Indifference, that feeling of nothing, is a weird place. Detachment uncoupled your emotional responses from H’s emotions and actions. Indifference attenuates your emotions regarding H; attenuates, lessens, not erased. In that void of the somewhat numbness toward H, other feelings will look larger than they really are. Something to consider while walking your path. This flows directly into finding, fixing, and following our beliefs and values.
Next Saturday’s lunch invitation. You got an invitation, did H as well? Either way, gently, maybe during lunch, tell him you are going. You are living/visiting under the same roof. Approach it like he is going to say yes. As if that is how it will be. Most times we can lead - gently - by just approaching things clearly without the vagueness. Don’t worry, if H says he is not going, change gears and continue going forward.
Indifference. There is no need to walk on eggshells. He is there, talk to him face to face. A text message - which has valid uses especially when not immediately in person - while in the same household presents one of two different views. First is that you are timid and do not want to upset him or rock the boat. The second view, has such a message looking passive aggressive, like something a teenager would do; text from the living room so they don’t have to talk to you.
Neither of those is what you want to portrait. And neither is the actual case.

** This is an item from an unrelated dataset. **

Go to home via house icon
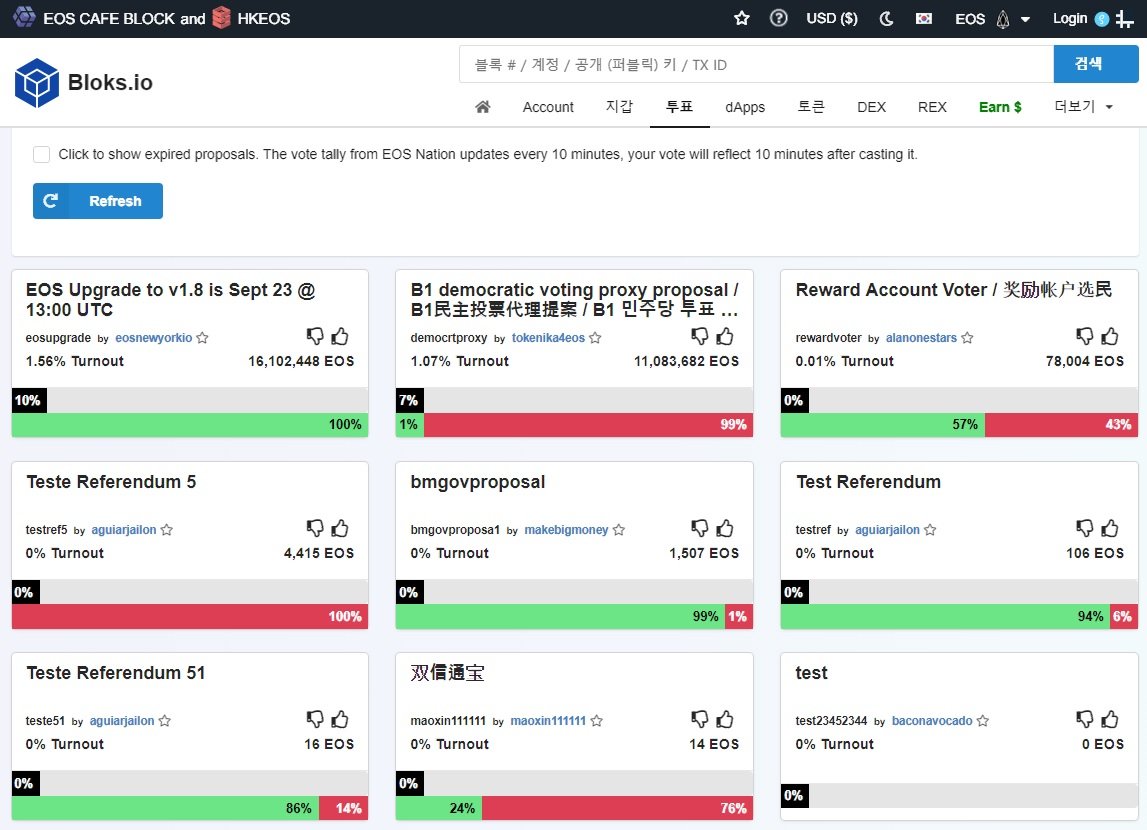 pyautogui.click(x=483, y=107)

So talk to him. If he doesn’t like it, fine go on the visit without knowing what he is doing. Remember, H wanted to stay at the house during his visit. And he is currently being pleasant. No need to borrow trouble.
The divorce discussion is along the same lines. H chose to visit under the same roof; the ideal place and time to discuss certain items. You want to proceed with obtaining financial security and protection, from last we discussed. Unless your view has changed, proceed.
Of course, not at the same time as the visiting discussion; H and pressure do not mix. Lol. These two items are needed discussions and not relationship talks. Keep emotions out of it. Find your indifference and be mostly business-like. And one can be compassionate and kind, while getting business done.
I’m sure you will do fine.
And glad to see you so happy!
D
Feelings are fleeting. Be better, not bitter. Love the person, forgive the sin.